THE VERDICT: A cool cover and catchy music can’t redeem the utter failure of the platform game design Kid Kool and the Quest for the Seven Wonder Herbs utilizes. It’s a game that demands speed and precision but gives room for neither, platform placement playing poorly with the screen limitations so there are plenty of cases where you can’t build up the momentum needed to clear gaps, cases where you move onto a screen where you couldn’t have seen what dangers lie ahead, and instant deaths always threatening Kid Kool to drag out a game that only has a timer so that it can justify wasting your time with annoying traps like the air vents. Having Wicky to throw can only free you of a few problems, as the bad play control, invisible money bags, and other minor nuisances mean that no moment in Kid Kool’s adventure is truly enjoyable, you just end up cherishing the tolerable moments because they’re a break from the many different ways you can get screwed over.

 

And so, I give Kid Kool and the Quest for the Seven Wonder Herbs for the Nintendo Entertainment System…

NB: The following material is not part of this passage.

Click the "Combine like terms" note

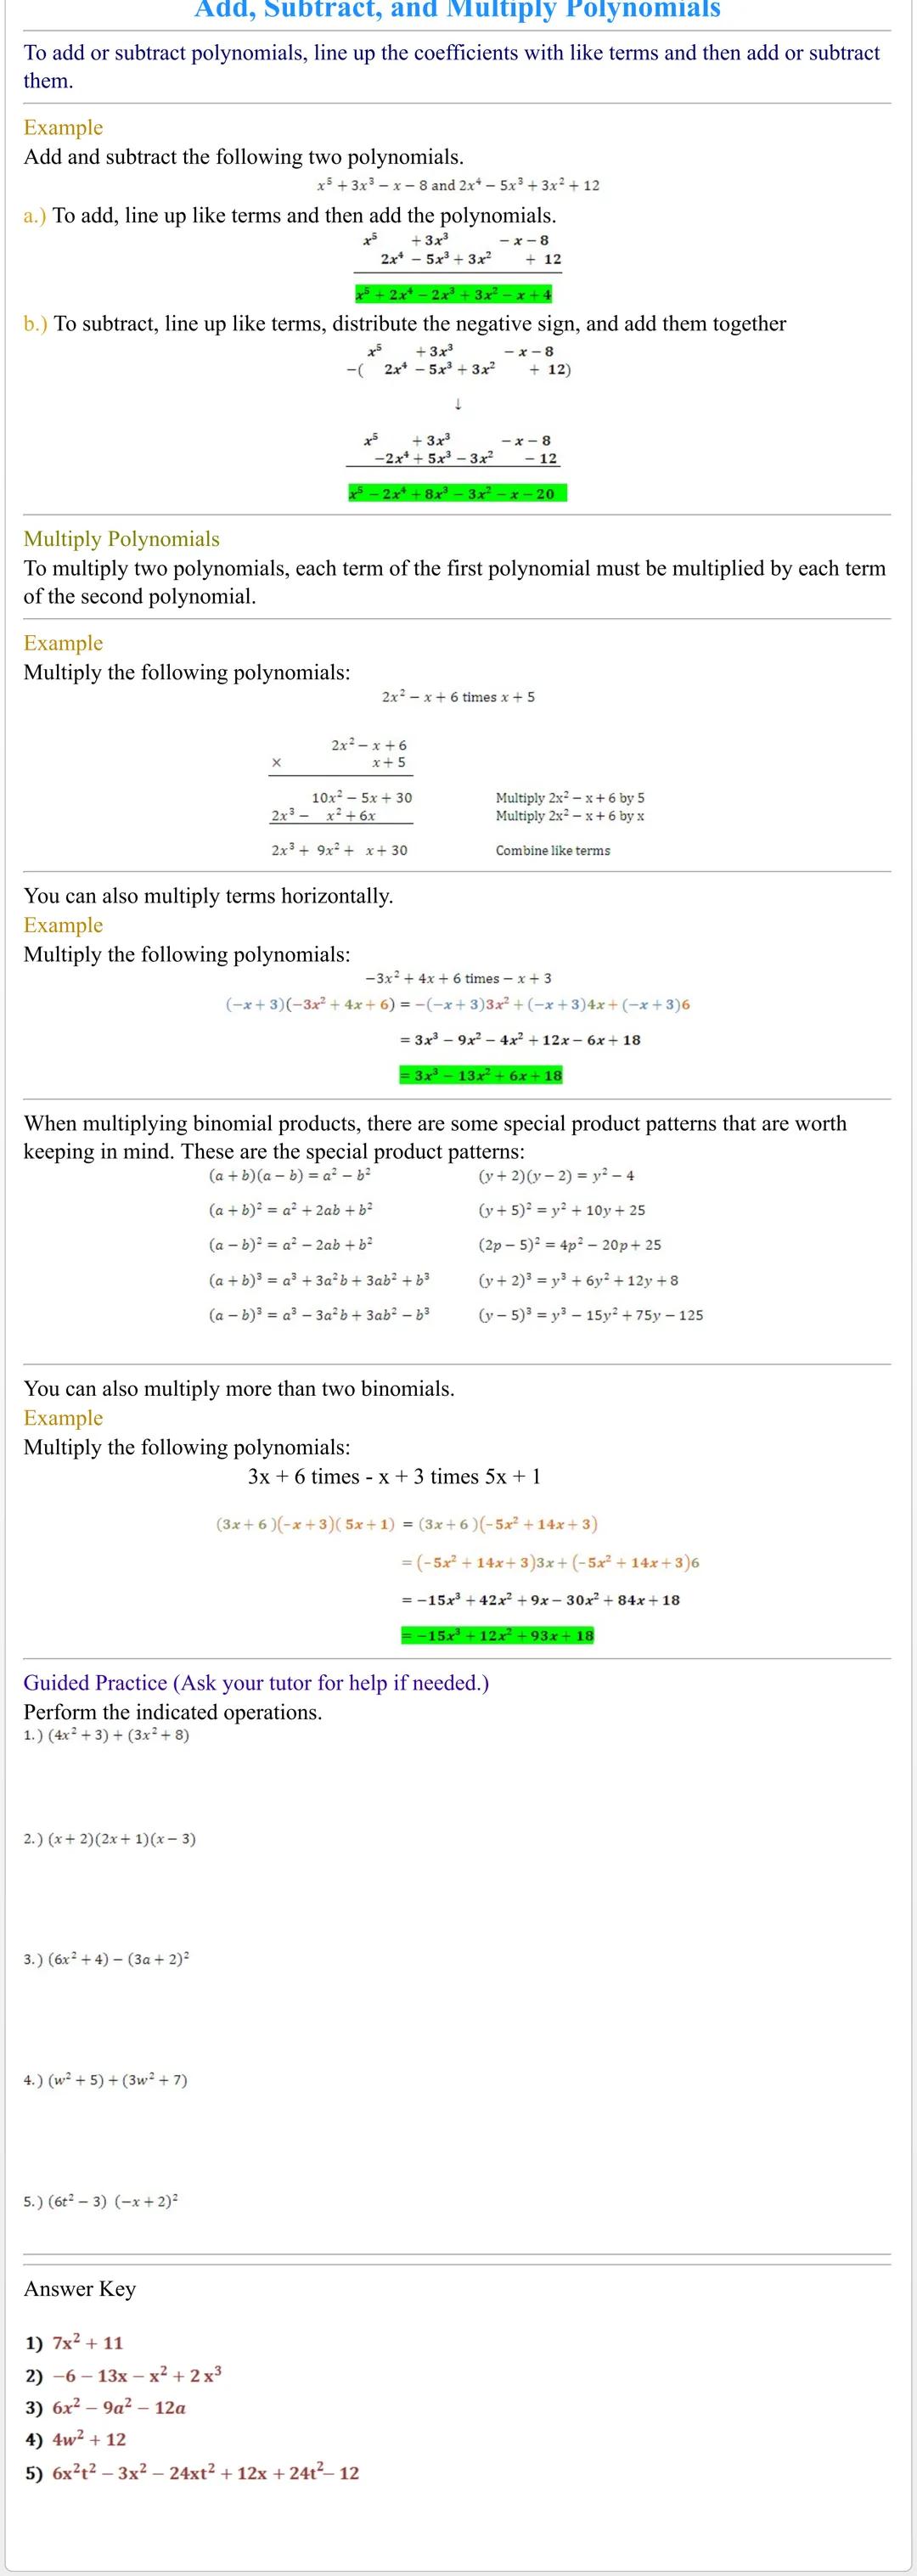[x=552, y=851]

An ATROCIOUS rating. When a game gets the bottom rating, I often ask myself if it was truly deserving of such a harsh verdict. Every time I think of a little thing that almost works in Kid Kool though, I immediately remember the awful moments surrounding it. Sure, tossing Wicky to clear out a few enemies isn’t bad itself, but those enemies are roadblocks to building up the speed necessary to clear gaps, both serving as instant kills if you don’t approach them in the precise manner expected of you. So many moments of the game deliberately placing things like the invisible money bags and the air vents not to entertain but to slow down play or screw over a player who did nothing wrong already would guarantee this game earned at least a Terrible rating, but then we have moments like the screen scrolling impeding water skipping or moving between level layers slowing down play only to blindside you with an unknown danger, and I end up wondering how I could justify giving it anything above Atrocious. When some of the best praise for a game are elements like the music or the fact the bosses are boring but bearable, there’s nothing to really save it from deserving its place at the bottom of the barrel.

 

Vic Tokai’s vision for a platforming game would definitely need some work, and the vague terms I use to describe what seems like the stuff they won’t give up on mainly comes from the perspective of knowing what they kept and improved on for Psycho Fox and Decap Attack further down the road. If every component of Kid Kool was part of Vic Tokai’s concept for a platform game design and they never learned what to strip away though, they would be betting on an abysmal approach that aims more to sabotage and frustrate players rather than challenge them in ways that would encourage a player to keep playing. The fact the bad ending with the king dying even exists just goes to show Vic Tokai’s first go with this particular approach to platform game design was essentially designed from the ground up to be unfulfilling.

One thought on “Kid Kool and the Quest for the Seven Wonder Herbs (NES)

  • Gooper Blooper

    Damn son those are some dumb design decisions. Well, DecapAttack certainly isn’t this awful, at least.

    I have a bit of a soft spot for Vic Tokai thanks to DecapAttack and Socket, two Genesis games that might not be the best but were certainly at least good enough to make happy childhood memories.